**Material for this task**

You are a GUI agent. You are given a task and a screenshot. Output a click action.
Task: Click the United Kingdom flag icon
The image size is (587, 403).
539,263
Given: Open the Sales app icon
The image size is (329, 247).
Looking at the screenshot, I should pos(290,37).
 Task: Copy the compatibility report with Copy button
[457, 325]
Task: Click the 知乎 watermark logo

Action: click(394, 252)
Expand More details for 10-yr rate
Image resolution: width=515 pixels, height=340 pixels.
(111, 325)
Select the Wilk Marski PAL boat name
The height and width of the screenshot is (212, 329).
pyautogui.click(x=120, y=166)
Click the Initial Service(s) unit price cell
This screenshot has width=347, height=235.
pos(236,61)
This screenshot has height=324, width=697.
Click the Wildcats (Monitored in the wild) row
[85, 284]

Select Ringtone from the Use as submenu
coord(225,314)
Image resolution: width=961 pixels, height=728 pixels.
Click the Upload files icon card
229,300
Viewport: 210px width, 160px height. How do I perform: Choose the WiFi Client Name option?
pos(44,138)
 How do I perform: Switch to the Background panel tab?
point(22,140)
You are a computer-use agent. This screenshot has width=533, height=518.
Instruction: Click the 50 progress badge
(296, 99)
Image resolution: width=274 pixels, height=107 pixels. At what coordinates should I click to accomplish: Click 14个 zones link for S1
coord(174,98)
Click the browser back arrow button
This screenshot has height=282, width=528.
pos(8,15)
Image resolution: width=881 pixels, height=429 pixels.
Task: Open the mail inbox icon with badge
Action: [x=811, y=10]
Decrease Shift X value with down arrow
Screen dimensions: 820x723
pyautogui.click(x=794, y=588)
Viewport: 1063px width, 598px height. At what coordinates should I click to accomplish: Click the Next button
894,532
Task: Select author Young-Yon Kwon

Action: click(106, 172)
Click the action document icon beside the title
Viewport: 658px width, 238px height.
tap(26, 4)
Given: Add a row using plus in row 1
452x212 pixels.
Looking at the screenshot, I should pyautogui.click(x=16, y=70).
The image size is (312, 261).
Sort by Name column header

**Problem details**
Copy out the material exactly, omitting nothing.

**Written answer**
You are a GUI agent. You are given a task and a screenshot. Output a click action.
Task: Click the United Kingdom flag icon
The image size is (587, 403).
539,263
Given: Open the Sales app icon
The image size is (329, 247).
Looking at the screenshot, I should pos(290,37).
 Task: Copy the compatibility report with Copy button
[457, 325]
Task: Click the 知乎 watermark logo

Action: click(394, 252)
Expand More details for 10-yr rate
Image resolution: width=515 pixels, height=340 pixels.
(111, 325)
Select the Wilk Marski PAL boat name
The height and width of the screenshot is (212, 329).
pyautogui.click(x=120, y=166)
Click the Initial Service(s) unit price cell
This screenshot has width=347, height=235.
pos(236,61)
This screenshot has height=324, width=697.
Click the Wildcats (Monitored in the wild) row
[85, 284]

Select Ringtone from the Use as submenu
coord(225,314)
Image resolution: width=961 pixels, height=728 pixels.
Click the Upload files icon card
229,300
Viewport: 210px width, 160px height. How do I perform: Choose the WiFi Client Name option?
pos(44,138)
 How do I perform: Switch to the Background panel tab?
point(22,140)
You are a computer-use agent. This screenshot has width=533, height=518.
Instruction: Click the 50 progress badge
(296, 99)
Image resolution: width=274 pixels, height=107 pixels. At what coordinates should I click to accomplish: Click 14个 zones link for S1
coord(174,98)
Click the browser back arrow button
This screenshot has height=282, width=528.
pos(8,15)
Image resolution: width=881 pixels, height=429 pixels.
Task: Open the mail inbox icon with badge
Action: [x=811, y=10]
Decrease Shift X value with down arrow
Screen dimensions: 820x723
pyautogui.click(x=794, y=588)
Viewport: 1063px width, 598px height. At what coordinates should I click to accomplish: Click the Next button
894,532
Task: Select author Young-Yon Kwon

Action: click(106, 172)
Click the action document icon beside the title
Viewport: 658px width, 238px height.
tap(26, 4)
Given: Add a row using plus in row 1
452x212 pixels.
Looking at the screenshot, I should pyautogui.click(x=16, y=70).
The image size is (312, 261).
Sort by Name column header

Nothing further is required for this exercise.